Bug 2859 - calculation of BytesInFlight during partial recovery
calculation of BytesInFlight during partial recovery
Status: RESOLVED FIXED
Product: ns-3
Classification: Unclassified
Component: tcp
ns-3.27
All All
: P3 normal
Assigned To: natale.patriciello
:
Depends on:
Blocks:
  Show dependency treegraph
 
Reported: 2018-01-26 10:09 UTC by Tom Henderson
Modified: 2018-03-03 06:02 UTC (History)
3 users (show)

See Also:


Attachments
proposed patch by Viyom (818 bytes, patch)
2018-01-26 10:37 UTC, Tom Henderson
Details | Diff
Patch for bytes-in-flight test and consistency of m_lostOut variable (6.42 KB, patch)
2018-02-22 15:21 UTC, Viyom Mittal
Details | Diff

Note You need to log in before you can comment on or make changes to this bug.
Description Tom Henderson 2018-01-26 10:09:14 UTC
opened to track the issue in this thread:
http://mailman.isi.edu/pipermail/ns-developers/2018-January/014248.html
Comment 1 Tom Henderson 2018-01-26 10:37:37 UTC
Created attachment 3018 [details]
proposed patch by Viyom
Comment 2 Tom Henderson 2018-01-26 10:40:08 UTC
Viyom's patch does not affect the ns3-tcp-cwnd test (testing NewReno partial ack behavior).  However, it seems to conflict with the comment directly above it, which says:

  // RFC 6675, Section 5, 2nd paragraph:
  // If the incoming ACK is a cumulative acknowledgment, the TCP MUST
  // reset DupAcks to zero.
Comment 3 Tom Henderson 2018-01-26 12:19:56 UTC
Here are some responses inline to these ideas from the list discussion

Natale wrote:
> I am in favor of:
> *) splitting things that are not related to the TCP state machine
> processing (open-close-established...) in another file;

I agree that tcp-socket-base is probably too large.
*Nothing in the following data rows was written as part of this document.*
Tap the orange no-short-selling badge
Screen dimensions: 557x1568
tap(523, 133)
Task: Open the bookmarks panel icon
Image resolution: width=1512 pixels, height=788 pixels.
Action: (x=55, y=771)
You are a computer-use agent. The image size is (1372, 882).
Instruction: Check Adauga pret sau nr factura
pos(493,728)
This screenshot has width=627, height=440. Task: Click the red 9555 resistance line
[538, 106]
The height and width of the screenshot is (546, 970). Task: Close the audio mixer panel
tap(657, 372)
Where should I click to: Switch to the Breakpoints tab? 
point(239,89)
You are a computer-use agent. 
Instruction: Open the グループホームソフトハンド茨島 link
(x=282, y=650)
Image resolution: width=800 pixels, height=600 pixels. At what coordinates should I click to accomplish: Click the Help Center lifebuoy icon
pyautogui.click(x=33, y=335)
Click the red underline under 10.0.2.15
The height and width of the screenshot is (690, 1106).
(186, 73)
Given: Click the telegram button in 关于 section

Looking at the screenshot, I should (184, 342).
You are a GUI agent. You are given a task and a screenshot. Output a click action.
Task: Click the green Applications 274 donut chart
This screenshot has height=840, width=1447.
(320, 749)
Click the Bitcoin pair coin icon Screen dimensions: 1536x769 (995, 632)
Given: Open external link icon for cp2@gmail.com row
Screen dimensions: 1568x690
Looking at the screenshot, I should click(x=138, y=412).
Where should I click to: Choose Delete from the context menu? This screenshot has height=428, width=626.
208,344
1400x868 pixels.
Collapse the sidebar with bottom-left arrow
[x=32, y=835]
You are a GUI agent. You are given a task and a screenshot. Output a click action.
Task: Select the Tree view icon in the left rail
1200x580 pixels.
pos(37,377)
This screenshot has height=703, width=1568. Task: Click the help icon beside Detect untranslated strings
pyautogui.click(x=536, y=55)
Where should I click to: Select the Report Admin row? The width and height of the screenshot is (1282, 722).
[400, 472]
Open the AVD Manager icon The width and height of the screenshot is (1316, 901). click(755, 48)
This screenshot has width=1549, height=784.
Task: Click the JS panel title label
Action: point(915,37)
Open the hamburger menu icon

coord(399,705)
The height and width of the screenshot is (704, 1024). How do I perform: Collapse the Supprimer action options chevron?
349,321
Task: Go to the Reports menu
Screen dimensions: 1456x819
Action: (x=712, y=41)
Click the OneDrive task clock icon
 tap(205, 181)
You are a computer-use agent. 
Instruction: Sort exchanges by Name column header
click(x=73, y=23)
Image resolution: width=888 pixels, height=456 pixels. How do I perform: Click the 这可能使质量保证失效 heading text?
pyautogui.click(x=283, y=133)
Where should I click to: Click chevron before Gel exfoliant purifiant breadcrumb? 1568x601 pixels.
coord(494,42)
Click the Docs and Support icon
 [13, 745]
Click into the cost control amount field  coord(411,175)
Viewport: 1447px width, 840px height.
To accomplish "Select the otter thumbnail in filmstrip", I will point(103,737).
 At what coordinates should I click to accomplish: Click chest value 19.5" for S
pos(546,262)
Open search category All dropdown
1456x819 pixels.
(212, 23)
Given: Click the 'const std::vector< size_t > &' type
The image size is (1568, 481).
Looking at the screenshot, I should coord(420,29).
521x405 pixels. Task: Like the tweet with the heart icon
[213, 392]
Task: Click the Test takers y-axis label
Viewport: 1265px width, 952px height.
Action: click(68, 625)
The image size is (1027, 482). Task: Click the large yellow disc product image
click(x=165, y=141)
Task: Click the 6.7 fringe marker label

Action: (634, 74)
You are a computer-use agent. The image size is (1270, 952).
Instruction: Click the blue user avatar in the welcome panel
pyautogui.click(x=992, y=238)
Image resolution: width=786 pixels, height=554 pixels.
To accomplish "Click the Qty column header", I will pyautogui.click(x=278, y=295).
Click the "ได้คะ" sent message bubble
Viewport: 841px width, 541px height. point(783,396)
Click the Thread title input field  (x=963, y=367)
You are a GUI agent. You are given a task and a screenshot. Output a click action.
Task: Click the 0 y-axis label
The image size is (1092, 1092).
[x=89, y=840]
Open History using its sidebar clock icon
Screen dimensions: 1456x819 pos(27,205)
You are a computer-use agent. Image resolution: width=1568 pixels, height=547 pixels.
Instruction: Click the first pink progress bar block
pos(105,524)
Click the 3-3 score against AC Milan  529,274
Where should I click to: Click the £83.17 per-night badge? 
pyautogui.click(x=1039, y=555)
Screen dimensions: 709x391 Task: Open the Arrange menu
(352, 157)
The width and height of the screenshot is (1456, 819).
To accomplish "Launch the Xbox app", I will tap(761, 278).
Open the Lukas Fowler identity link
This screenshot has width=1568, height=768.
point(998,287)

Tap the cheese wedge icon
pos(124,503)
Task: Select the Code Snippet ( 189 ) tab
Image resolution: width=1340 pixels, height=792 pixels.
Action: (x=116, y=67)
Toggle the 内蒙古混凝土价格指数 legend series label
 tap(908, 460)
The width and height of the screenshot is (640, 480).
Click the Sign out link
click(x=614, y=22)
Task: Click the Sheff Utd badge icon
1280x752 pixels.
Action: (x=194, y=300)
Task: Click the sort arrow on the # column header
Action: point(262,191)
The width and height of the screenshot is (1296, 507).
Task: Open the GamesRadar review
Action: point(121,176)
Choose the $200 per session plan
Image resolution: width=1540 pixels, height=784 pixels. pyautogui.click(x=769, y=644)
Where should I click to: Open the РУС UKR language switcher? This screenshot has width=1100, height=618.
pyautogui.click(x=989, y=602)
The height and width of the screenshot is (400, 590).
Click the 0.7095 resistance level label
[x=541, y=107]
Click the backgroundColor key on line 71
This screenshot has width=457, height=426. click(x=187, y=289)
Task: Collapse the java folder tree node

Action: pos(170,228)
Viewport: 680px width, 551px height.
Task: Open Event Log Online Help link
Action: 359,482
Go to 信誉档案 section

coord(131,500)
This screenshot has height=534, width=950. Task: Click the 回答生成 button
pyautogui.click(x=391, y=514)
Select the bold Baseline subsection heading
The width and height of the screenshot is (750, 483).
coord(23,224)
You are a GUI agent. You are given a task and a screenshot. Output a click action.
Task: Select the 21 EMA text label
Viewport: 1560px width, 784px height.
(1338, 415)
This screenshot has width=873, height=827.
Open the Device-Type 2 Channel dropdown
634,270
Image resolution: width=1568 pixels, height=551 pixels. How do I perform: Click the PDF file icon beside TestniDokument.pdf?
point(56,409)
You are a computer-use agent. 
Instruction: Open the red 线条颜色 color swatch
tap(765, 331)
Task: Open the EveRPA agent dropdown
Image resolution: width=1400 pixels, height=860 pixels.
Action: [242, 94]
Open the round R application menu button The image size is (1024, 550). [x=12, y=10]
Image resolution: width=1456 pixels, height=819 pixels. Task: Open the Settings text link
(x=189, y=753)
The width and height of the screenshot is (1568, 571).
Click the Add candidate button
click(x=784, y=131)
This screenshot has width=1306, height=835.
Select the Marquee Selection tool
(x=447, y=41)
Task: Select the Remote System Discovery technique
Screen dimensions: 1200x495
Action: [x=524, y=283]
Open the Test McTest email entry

> *) reduce the size of the functions by splitting them (e.g.,
ProcessedAck is too big)

agree

> *) reduce the number of "if sack then..", by trying to re-use CraftSackOption.

I would like to suggest going about it differently than CraftSackOption.  The goal is to reuse code, but IMO, crafting a fake option to reuse the API is a bit confusing to readers and future maintainers.  Instead, I suggest to rework the APIs to reuse scoreboard and other code without appending options.

> *) keeping count of lost, retransmitted, dupack, to save time when
> calculating in_flight and other values (in both modes)

Let's go for clarity in the code first, and then optimize for performance after profiling and experience.

> *) the congestion window trace value will include deflation/deflation,
> but in the code will be used the version without inflation/deflation
> (in both modes)

I am not sure about reporting a trace value that is manipulated from the underlying value in the code; perhaps we need to maintain and report two versions (inflated and non-inflated)?  

In general, I believe that SACK and NewReno are not incompatible but should be combined.  Reno and NewReno are about keeping the flow going during loss recovery, based on the available information, such that the transition out of fast recovery is not abrupt (that is the idea of Reno, and NewReno is just an improvement on Reno to handle partial acknowledgments).  SACK provides more information and can be used to accelerate recovery, but the same principle in Reno/NewReno about pacing out data appropriately can still apply.  I don't see why the same basic implementation can't be used and enhanced by the presence of SACK information.  I think that is the spirit of RFC 6675 also, although I don't know offhand whether the prescribed implementation differs slightly.
Comment 4 natale.patriciello 2018-02-20 09:17:26 UTC
Hello,
Comment 5 natale.patriciello 2018-02-20 09:20:13 UTC
(In reply to natale.patriciello from comment #4)
> Hello,

(continuing) The proposed patch is wrong. The dupack count must be 0 after we receive an ack that covers the SND.UNA, because we could re-enter in fast retransmit as soon as we receive three dupacks.

The only solution to this problem is not taking into account dupacks in the BytesInFlight function but instead calculating how many segments left the network.
Comment 6 Viyom Mittal 2018-02-22 15:21:47 UTC
Created attachment 3062 [details]
Patch for bytes-in-flight test and consistency of m_lostOut variable

Hello Natale,

We went through your latest commits in tcp-corrections branch. As mentioned in your mail that existing bytes-in-flight test was failing, we made the required corrections to make sure it works correctly.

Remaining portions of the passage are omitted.